### WORK TO COMPLETE
Leave out the pictures and transcribe the rest of the records exactly.

### RECORDS SHOWN
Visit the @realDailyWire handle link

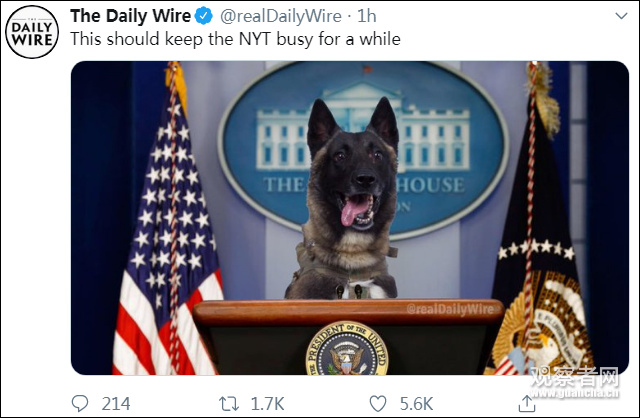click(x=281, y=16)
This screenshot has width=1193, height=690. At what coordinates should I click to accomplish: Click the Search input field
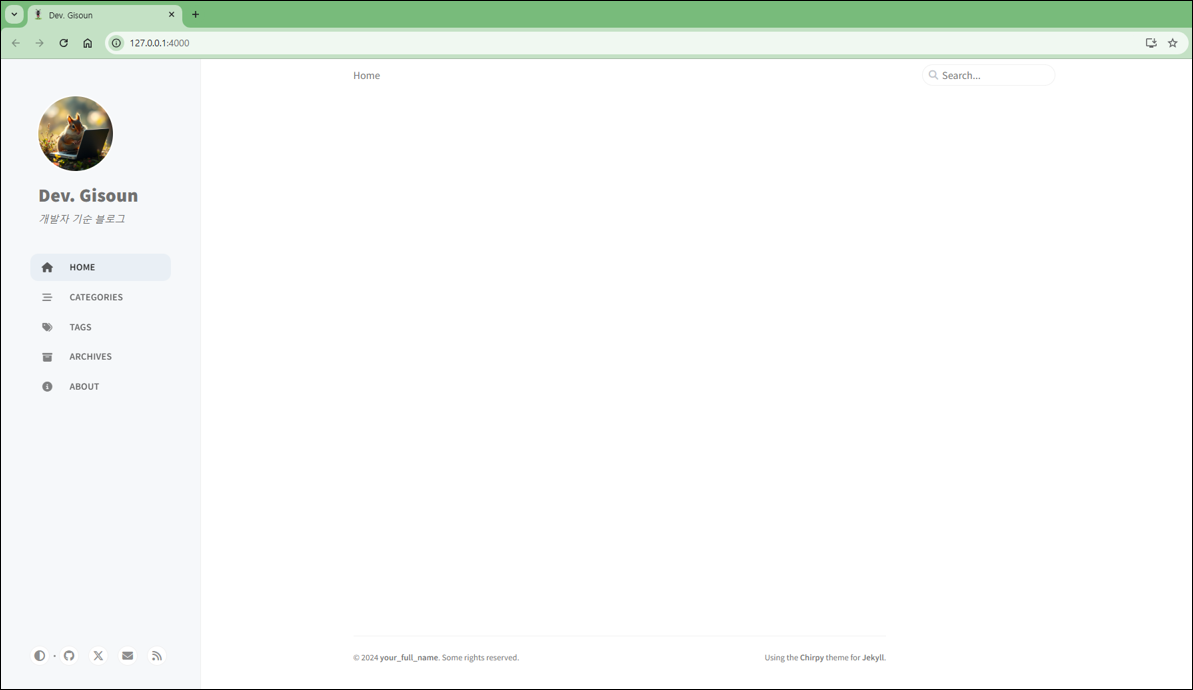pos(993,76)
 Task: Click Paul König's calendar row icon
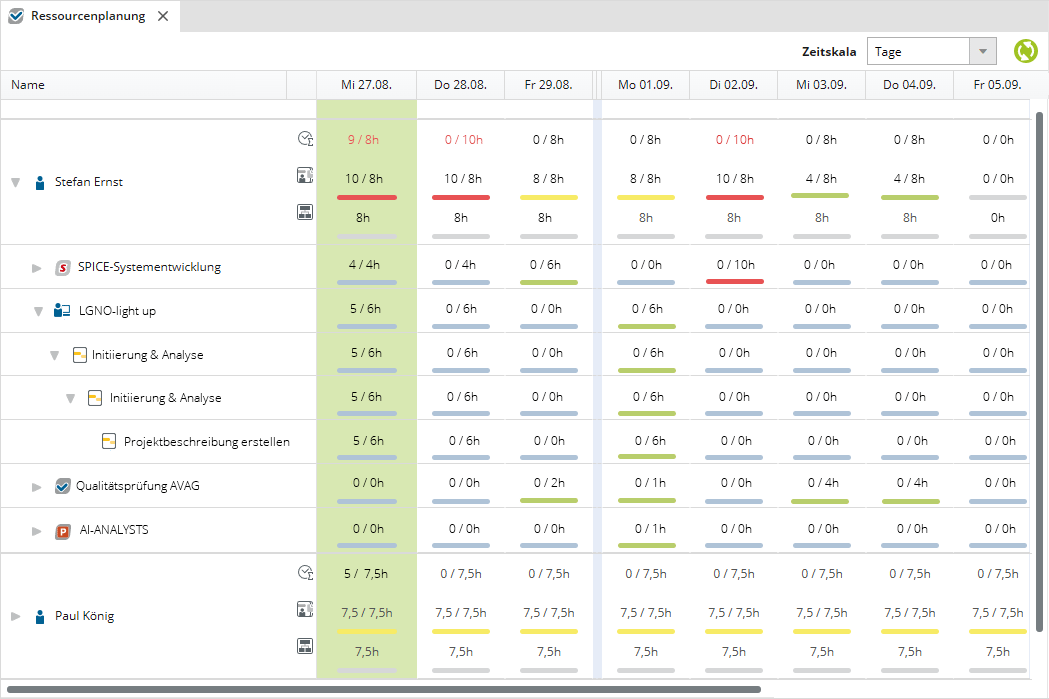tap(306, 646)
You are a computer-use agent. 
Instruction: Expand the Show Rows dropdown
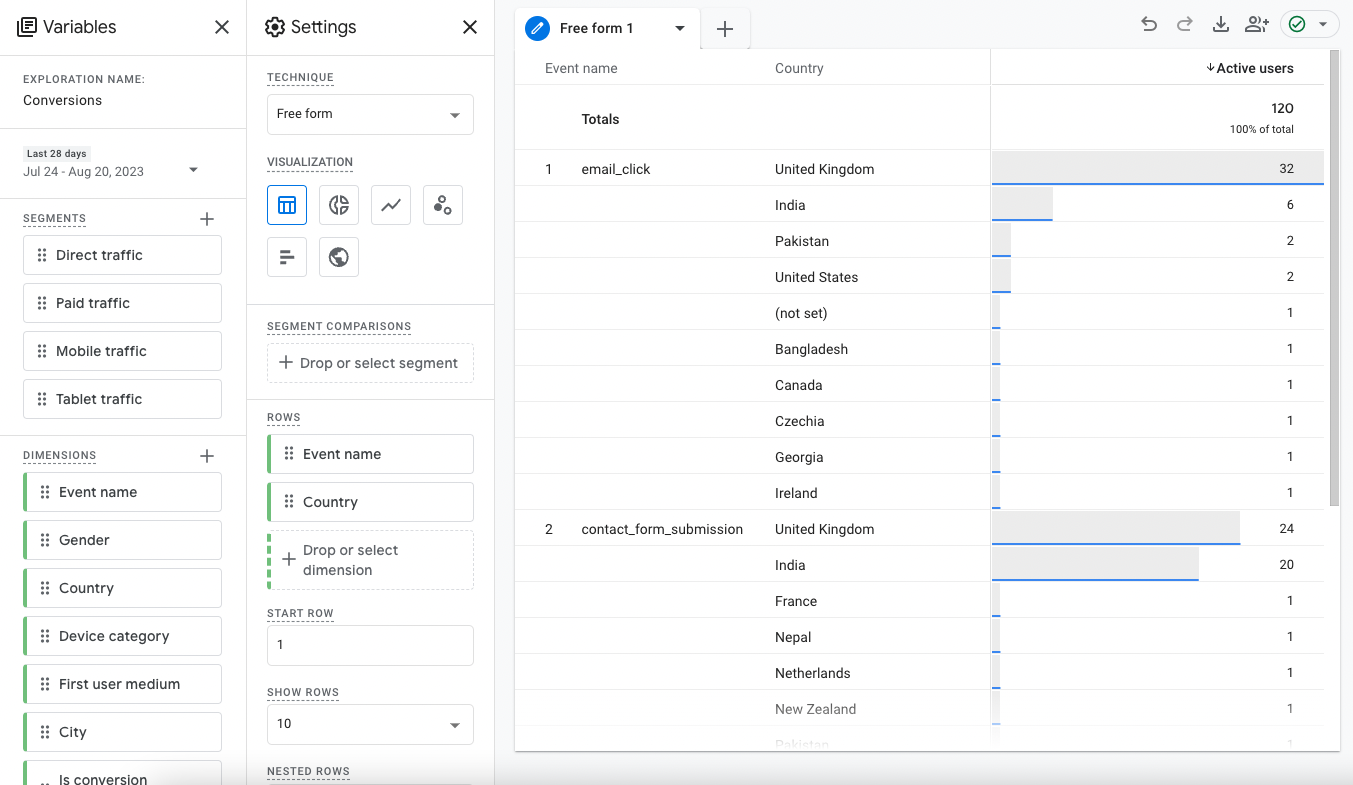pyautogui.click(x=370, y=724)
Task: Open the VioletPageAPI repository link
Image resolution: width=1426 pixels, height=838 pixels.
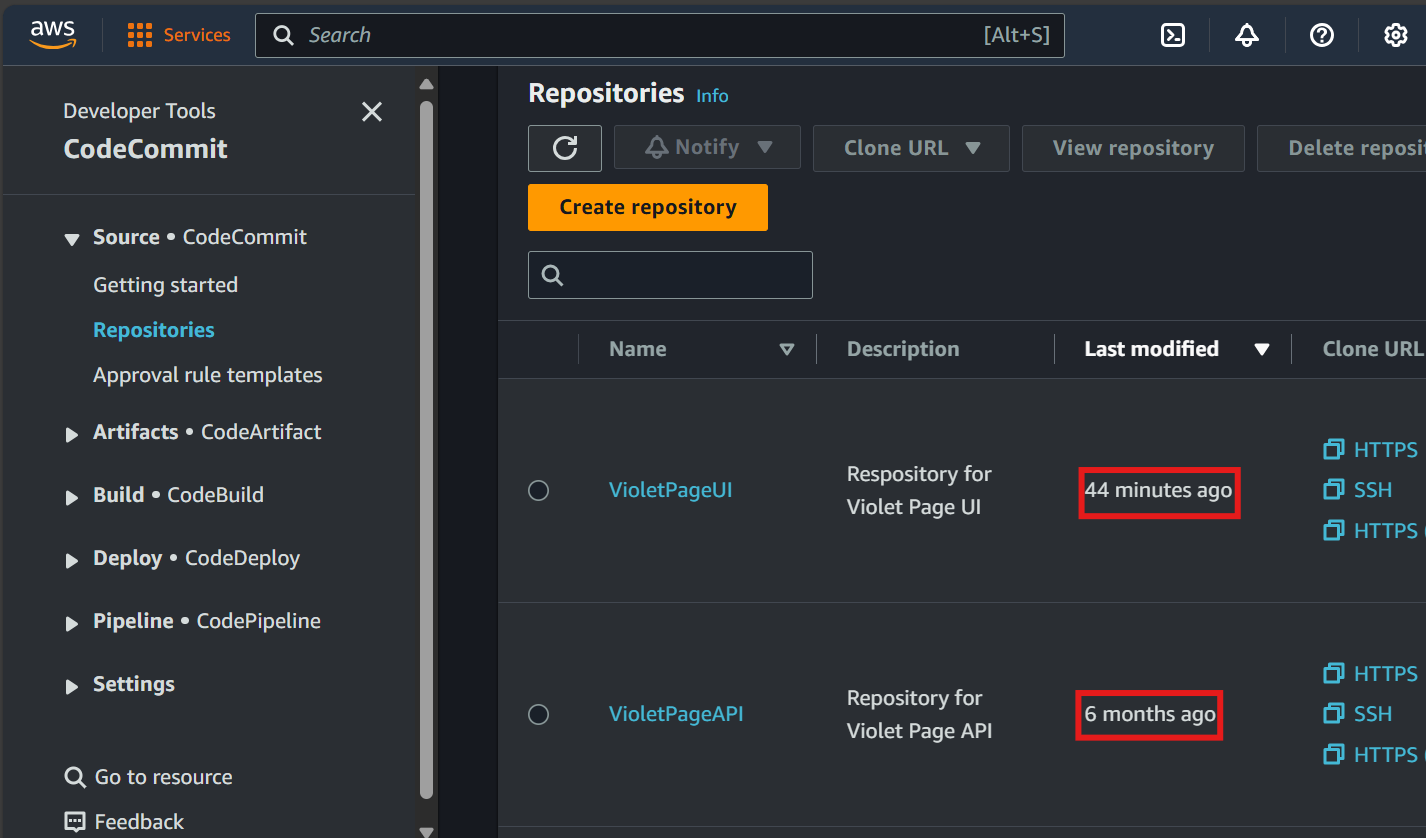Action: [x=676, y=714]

### WRITTEN SOLUTION
Visit the @realDailyWire handle link

click(x=281, y=16)
This screenshot has width=1193, height=690. At what coordinates should I click to accomplish: Click the Search input field
pos(993,76)
 Task: Click Paul König's calendar row icon
tap(306, 646)
You are a computer-use agent. 
Instruction: Expand the Show Rows dropdown
pyautogui.click(x=370, y=724)
Task: Open the VioletPageAPI repository link
Image resolution: width=1426 pixels, height=838 pixels.
Action: [x=676, y=714]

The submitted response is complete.